--- Assigned task 1 ---
Answer these from the article "Scapegoats in Terror War":
(a) Which day of deliberations is the Moussaoui jury entering?
(b) Where was Moussaoui on September 11, 2001?
(c) How long was the Oregon lawyer arrested by the FBI held in custody?
--- Assigned task 2 ---
Reproduce the "Scapegoats in Terror War" article word for word from "This is not" to "Chechnya and Israel.".
--- Assigned task 3 ---
Write the next part of the opinion piece on the Moussaoui trial and other terror prosecutions, picking up after its final sentence.

Scapegoats in Terror War

The Moussaoui jury today enters its fifth day of deliberations on whether to execute the self-avowed conspirator in the September 11 attacks. After hours of graphic testimony and videotapes of the horrors on 9/11, as well as Moussaoui's confession, this should have been an open-and-shut case.

Yet the jury cannot ignore the fact that Zacarias Moussaoui is a paranoid schizophrenic. Moussaoui testified that he and would-be shoe-bomber Richard Reid were slated to fly a fifth airplane into the White House on September 11. But the FBI admitted there was no evidence that Reid had prior knowledge of 9/11, or that al-Qaeda had told him to work with Moussaoui.

Defense psychologist Xavier Amador testified that Moussaoui has firmly held delusional beliefs that George W. Bush will free him from prison and that his attorneys are conspiring to kill him.

In fact, Bush is surely delighted that it is Moussaoui, and not the real culprits responsible for the 9/11 attacks, who is on trial. If Bush's hired gun Alberto Gonzales were to charge Khalid Sheikh Mohammed or Mohammad al-Qahtani, both now in US custody, with crimes for their responsibility for those attacks, their statements would be inadmissible, because they were obtained by torture. Mohammed is the reputed mastermind of 9/11 and al-Qahtani is the alleged "20th hijacker."

So the best the Bush administration can do to seek justice is to prosecute a mentally ill marginal bit player who was in a Minnesota jail on September 11, 2001.

This is not the first time Team Bush has hidden behind a scapegoat.

Even though the prosecution had no direct evidence tying the Lackawanna Six to terrorist crimes, all six defendants pleaded guilty to crimes that brought them 6 1/2 years to 9 years in prison. The attorney general had threatened to charge them with being "enemy combatants" and ship them to Guantánamo, to be held indefinitely, with no trials and no access to lawyers or courts.

Bush & Co. has suffered a string of defeats in the "terror" cases it has attempted to prosecute.

Last year, a Florida jury acquitted a former professor charged with supporting Palestinian groups. The year before, an Idaho jury refused to convict a college student accused of aiding terrorists in Chechnya and Israel.

An Oregon lawyer arrested by the FBI two years ago was released after being held in custody for nearly three weeks. The FBI had linked him to the Madrid train bombings with a faulty fingerprint identification.

And a judge reversed the convictions of two Detroit men arrested the week after September 11, 2001, for planning a terrorist incident. The prosecutor had covered up the fact that its key witness admitted lying to the FBI.

After Jose Padilla had languished in custody with no charges for nearly three years, Bush finally charged him with a conspiracy unrelated to 9/11 or the "dirty bombing" that former Attorney General John Ashcroft had ceremoniously proclaimed shortly after Padilla's arrest. Afraid the Supreme Court would slap down the president for designating US citizens "enemy combatants," the Department of Justice sought to pre-empt an unfavorable ruling by charging Padilla with a crime.

On Friday, a federal judge rejected requests by the Justice Department to further limit the defense's use of the secret evidence the prosecution plans to employ against Padilla.

--- Extracted records ---
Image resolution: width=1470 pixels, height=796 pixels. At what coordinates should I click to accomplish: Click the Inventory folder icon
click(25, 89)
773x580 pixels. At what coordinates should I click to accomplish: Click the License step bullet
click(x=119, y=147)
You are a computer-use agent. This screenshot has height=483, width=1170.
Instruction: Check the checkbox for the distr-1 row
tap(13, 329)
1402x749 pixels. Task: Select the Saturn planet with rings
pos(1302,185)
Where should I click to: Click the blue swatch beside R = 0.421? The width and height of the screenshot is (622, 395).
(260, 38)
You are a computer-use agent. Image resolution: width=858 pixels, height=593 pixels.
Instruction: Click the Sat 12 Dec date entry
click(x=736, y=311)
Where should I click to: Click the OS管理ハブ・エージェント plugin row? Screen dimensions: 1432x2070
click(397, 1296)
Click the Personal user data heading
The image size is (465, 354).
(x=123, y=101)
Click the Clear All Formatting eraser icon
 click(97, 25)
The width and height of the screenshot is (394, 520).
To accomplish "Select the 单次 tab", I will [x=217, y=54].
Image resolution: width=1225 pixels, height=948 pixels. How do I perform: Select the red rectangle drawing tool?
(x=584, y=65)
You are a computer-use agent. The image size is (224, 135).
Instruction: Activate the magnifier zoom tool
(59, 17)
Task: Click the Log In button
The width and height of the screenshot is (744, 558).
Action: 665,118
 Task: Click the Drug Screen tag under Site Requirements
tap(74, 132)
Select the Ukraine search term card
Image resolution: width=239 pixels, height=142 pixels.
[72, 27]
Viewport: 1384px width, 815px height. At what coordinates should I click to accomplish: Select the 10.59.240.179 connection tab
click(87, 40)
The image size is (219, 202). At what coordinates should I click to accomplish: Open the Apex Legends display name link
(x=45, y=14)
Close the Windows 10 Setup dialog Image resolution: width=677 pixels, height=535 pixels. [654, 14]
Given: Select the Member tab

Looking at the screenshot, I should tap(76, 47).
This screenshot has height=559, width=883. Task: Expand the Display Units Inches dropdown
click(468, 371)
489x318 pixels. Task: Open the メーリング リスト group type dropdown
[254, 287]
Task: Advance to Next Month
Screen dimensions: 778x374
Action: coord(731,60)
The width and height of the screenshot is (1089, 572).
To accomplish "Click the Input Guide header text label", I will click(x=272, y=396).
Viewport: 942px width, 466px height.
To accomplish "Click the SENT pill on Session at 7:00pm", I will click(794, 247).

--- Answer section 1 ---
(a) The fifth day.
(b) In a Minnesota jail.
(c) Nearly three weeks.

--- Answer section 2 ---
This is not the first time Team Bush has hidden behind a scapegoat.

Even though the prosecution had no direct evidence tying the Lackawanna Six to terrorist crimes, all six defendants pleaded guilty to crimes that brought them 6 1/2 years to 9 years in prison. The attorney general had threatened to charge them with being "enemy combatants" and ship them to Guantánamo, to be held indefinitely, with no trials and no access to lawyers or courts.

Bush & Co. has suffered a string of defeats in the "terror" cases it has attempted to prosecute.

Last year, a Florida jury acquitted a former professor charged with supporting Palestinian groups. The year before, an Idaho jury refused to convict a college student accused of aiding terrorists in Chechnya and Israel.

--- Answer section 3 ---
What about the so-called Bush "victory" in prosecuting Hamid Hayat of Lodi, California? The day after the jury's guilty verdict last week, one of the jurors said she had never believed that Hayat was guilty, and that she was pressured by other jurors into changing her vote. The case against Hayat relied on a paid FBI informant whose credibility was undermined at trial and on statements made by Hayat without his lawyer present. The interrogations were conducted in English, which Hayat does not fully understand. Hayat's lawyers said that detectives used leading questions and his statements were made under duress.

Hayat was prosecuted for providing material support to terrorists by attending a training camp in Pakistan. But the government presented no evidence that Hayat had planned or participated in any terrorist act, or that he had ever been in Pakistan.

Moreover, the material support statute under which Hayat was convicted has twice been declared unconstitutionally vague by the United States Court of Appeals for the Ninth Circuit, because it does not require proof of any overt act.

The federal judge who presided over Hayat's case declared a mistrial in the case of Hayat's father, who had been charged with lying to investigators in order to conceal his son's actions. After eight days of deliberations, jurors were unable to agree on his guilt.

Georgetown University law professor David Cole affirmed, "The government in the war on terrorism has generally swept broadly and put a high premium on convictions at any cost. That puts pressure on prosecutors - to overcharge, to coach witnesses, to fail to disclose exculpatory evidence."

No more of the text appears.